As the NBA gets set to enter a new season, one filled with championship expectations for Rose and his Bulls teammates, it feels as if a portion of fans simply forgot how great Rose was when healthy. Obviously, there's no guarantee that Rose will return at the same level after having surgery on his knee over 16 months ago, but many within the Bulls organization are convinced the 24-year-old Rose has a chance to return and be the same player -- if not better.
"He's put a ton of time into his shooting because basically that's all he could do along with his rehab stuff," Bulls head coach Tom Thibodeau said during the Las Vegas Summer League in July. "Each year that Derrick's been in the league he's added to his game. So this is a continuation of all the things he's done in the past. Every summer he's concentrated on something and we may see more post-ups and things of that nature, more catch-and-shoot for him also."
Up to this point in his career Rose's game has been largely based on speed and quickness, the ability to change directions in the blink of an eye, but even if he doesn't come back with exactly the same burst, his game would be even more rounded with the addition of a more consistent jump shot.
Same goes for the rest of the teams in the Eastern Conference. Indiana made some nice moves this summer and Paul George is getting better every season. Danny Granger will be back and looking to prove all of his doubters wrong as he heads into a contract year. Kevin Garnett and Paul Pierce's presence can only help a Brooklyn Nets team that managed to lose a seven-game series to a Bulls team that played without Rose, and Deng and Hinrich for a majority of the series. But in the end, if James stays healthy, all three of these teams are likely playing for second place behind the Heat.
It's within this battle for second that one of the most interesting storylines of the season will develop. After taking the Heat to a Game 7 in last year's Eastern Conference finals, the Pacers believe that they are the closest to knocking the Heat off their throne. Roy Hibbert has turned himself into an All-Star center and Luis Scola's presence on Indiana's roster will make them even stronger.
Some believe that Brooklyn, with Garnett and Pierce joining All-Stars Deron Williams and Brook Lopez, can push the Heat more than any other team in the East. Garnett and Pierce figure to give new coach Jason Kidd the type of passion that was sorely lacking at times last year in Brooklyn.
Meanwhile, given their salary cap restrictions, the Bulls didn't make many splashy moves. Butler heads into the season as the starting two guard, but will he be able to maintain the success he had towards the end of last season? Dunleavy is a solid addition, but he doesn't have anywhere close to the star power of Garnett or Pierce.
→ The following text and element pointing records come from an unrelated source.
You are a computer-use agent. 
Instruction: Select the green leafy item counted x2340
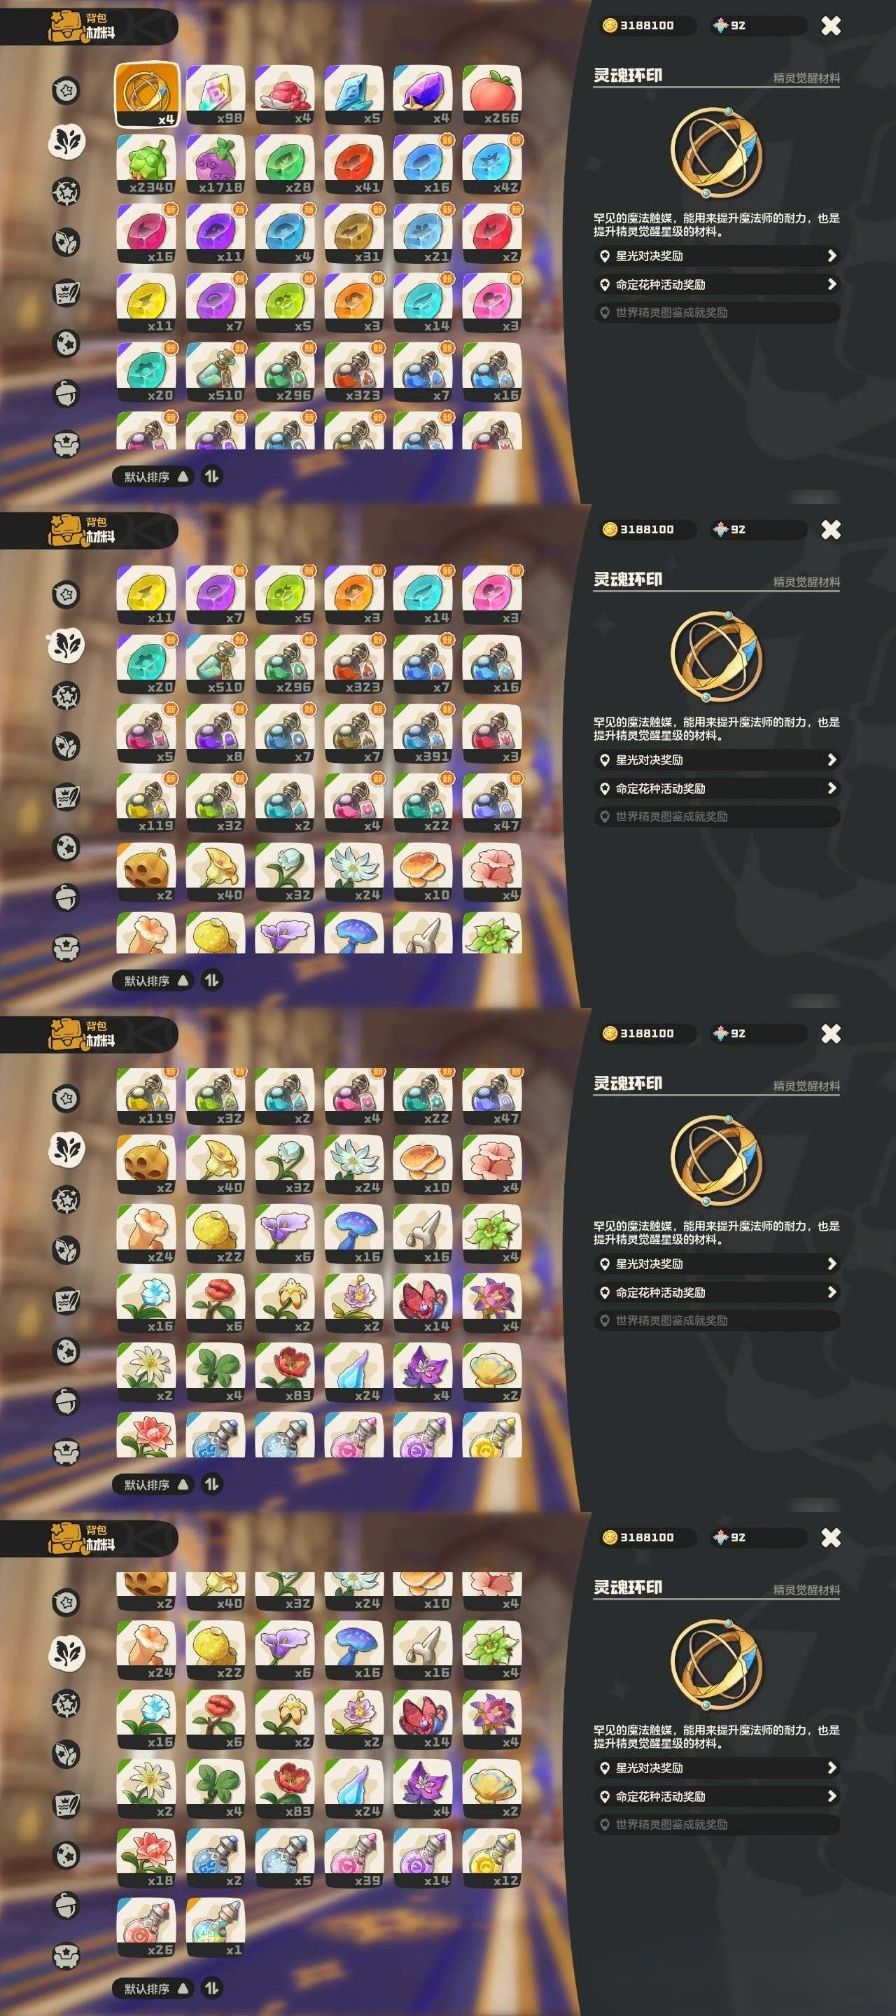point(148,165)
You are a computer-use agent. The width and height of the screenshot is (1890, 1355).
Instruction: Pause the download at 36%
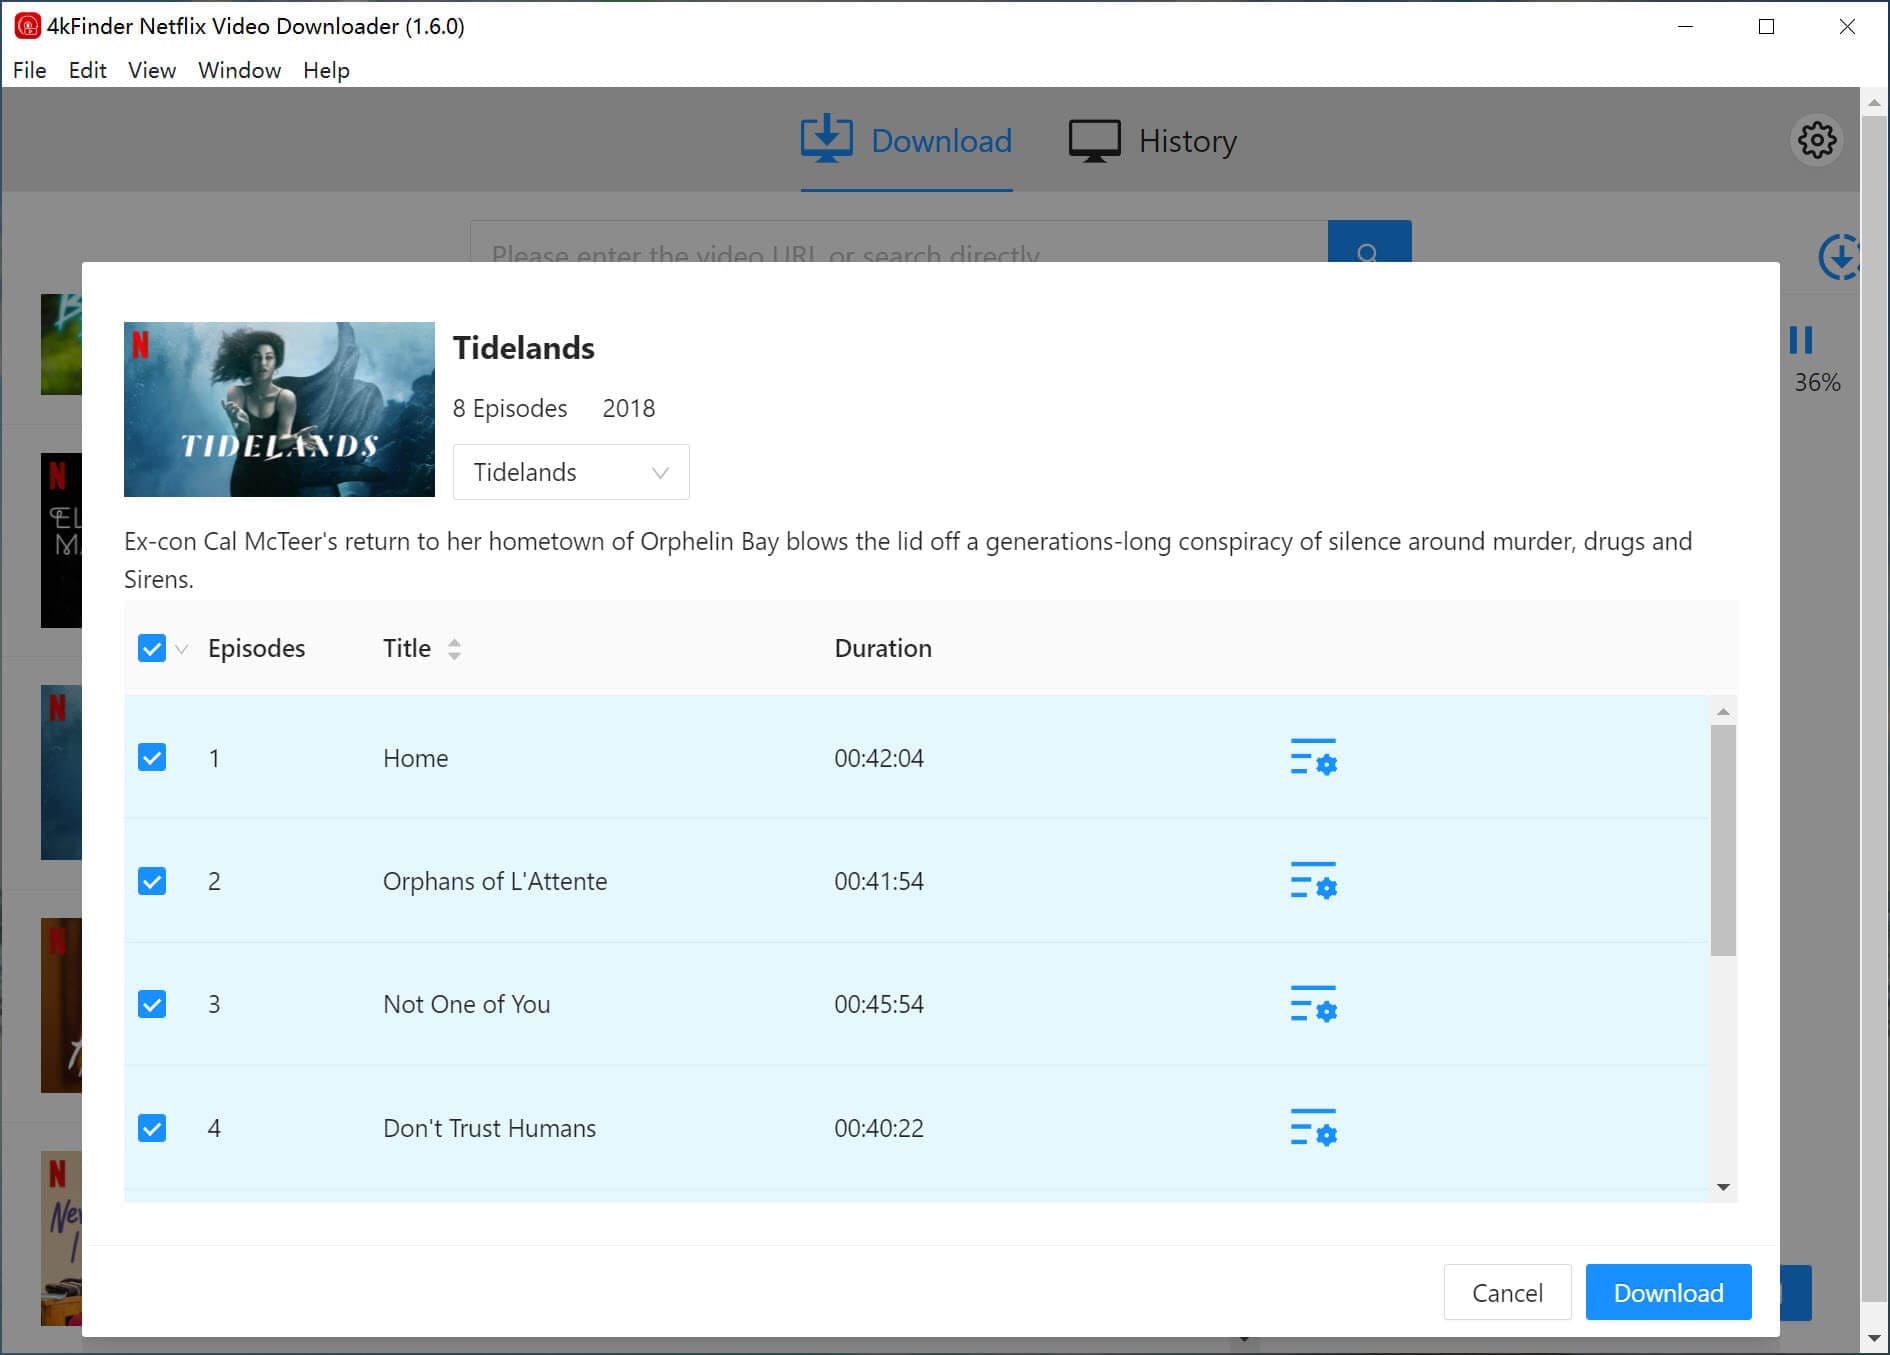pos(1800,341)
Still, under Thibodeau the Bulls have developed the type of defensive-minded system that other teams salivate over. Noah, Deng and Butler have proven to be three of the most dependable defenders in the league and play hard every night.
The Bulls may not have added a major piece in the summer, but they are getting back their most important piece of all -- Rose.
Amid all the hoopla and anger surrounding Rose's decision not to play, many seem to have forgotten that he won the MVP award just a couple seasons ago. In that MVP season of 2010-11, Rose averaged 25 points, 7.7 assists and 4.1 rebounds and missed just one game. In his injury-riddled 2011-12 season he still averaged 21.8 points, 7.9 assists and 3.4 rebounds in 39 games.
George, Granger, Pierce and Garnett are all great players -- but none of them have the type of talent Rose has. If Rose can prove he is close to the same player he used to be, he will lead his team to that showdown against the Heat everyone has been wanting to see again.
The Bulls might be playing for second place this season but, with Rose back in the fold, at least get the order straight when it comes to ranking teams behind the Miami Heat. It's the Bulls -- led by Rose -- and then everybody else.